Bizarrely, I can find myself choosing resignation to inevitable unhappiness rather than questioning the belief system that has set up me up for this unhappiness. I then label it 'the human condition' and pronounce myself a hapless victim of it.
Truth is: I cannot think my way out of this one. Steps Four through Nine are not there to lead me logical step by logical step from my insane belief system to a sane one.
"I was soon to be catapulted into what I like to call the fourth dimension of existence. I was to know happiness, peace, and usefulness, in a way of life that is incredibly more wonderful as time passes." (8:2)
Steps Four through Nine do precisely this: they take me from one belief system to an entirely new world from the vantage point of which I would be insane to want to return.
"Quite as important was the discovery that spiritual principles would solve all my problems. I have since been brought into a way of living infinitely more satisfying and, I hope, more useful than the life I lived before. My old manner of life was by no means a bad one, but I would not exchange its best moments for the worst I have now. I would not go back to it even if I could." (42:3)
"Follow the dictates of a Higher Power and you will presently live in a new and wonderful world, no matter what your present circumstances." (100:1)
Is it possible to be happy and satisfied whatever happens? Totally. But you will never believe that unless you have experienced it, because it runs counter to the belief system forming the fabric of pre-recovery life.
I had life backwards, upside-down, inside-out.
"You, as well as your husband, ought to think of what you can put into life instead of what you can take out. Inevitably your lives will be fuller for doing so. You will lose the old life to find one much better." (120:0)
Happiness and satisfaction have come for me when I have been entirely focused outwards, not inwards: the flow is from me to you, not from you to me. When I am empty, I must give utterly of myself. It is entirely counter-intuitive—anything in the material realm that is empty needs filling to be filled. Anything in the spiritual realm that is empty needs emptying to be filled.

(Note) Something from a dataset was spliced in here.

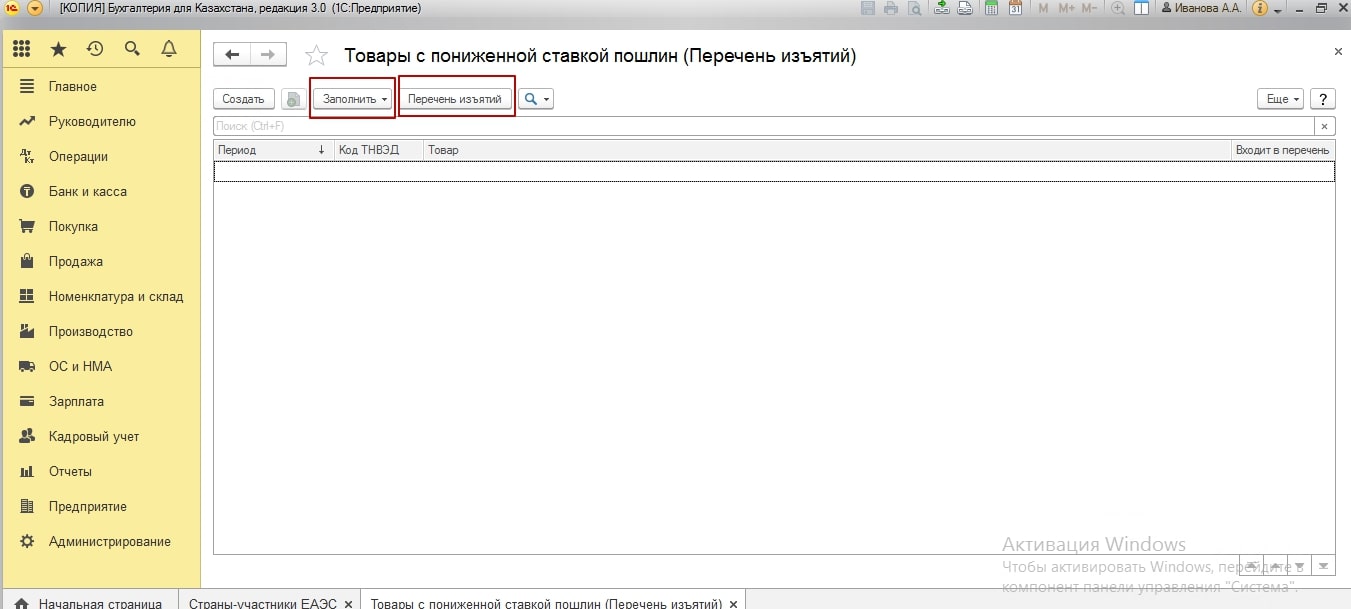Click into the Поиск (Ctrl+F) search field
The image size is (1351, 609).
point(760,126)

I cannot inch and slouch my way to the fourth dimension. And, let me tell you, I have tried. I have tried half measures in AA, a little bit of inventory, a whole bunch of meetings, but never fully taking on board the idea that God is everything and my reliance must be 100% on Him, never making all my amends (and getting people to counter-sign my get-out clauses to slim down the list), never truly admitting the delusion that I have utterly failed to make myself happy on the basis of living in accordance with what I think I want. I have tried combining these half measures with all sorts of therapies and approaches involving increasing my intellectual understanding of 'myself' and my 'problems' in the hope that my unhappiness would be chipped away at, that I would be nudged in the direction of peace.
And the result was nil. Because anything less than full measures will jam the mechanism of the catapult, and, yes, I will be shot out of it, but it will not be the fourth dimension I land in.
I pray that I am kept by God's grace in the life I have now, because I do not want to go back. But the job of maintaining my spiritual condition is up to me—without daily action, I can perfectly well fall back into the sleep of delusion.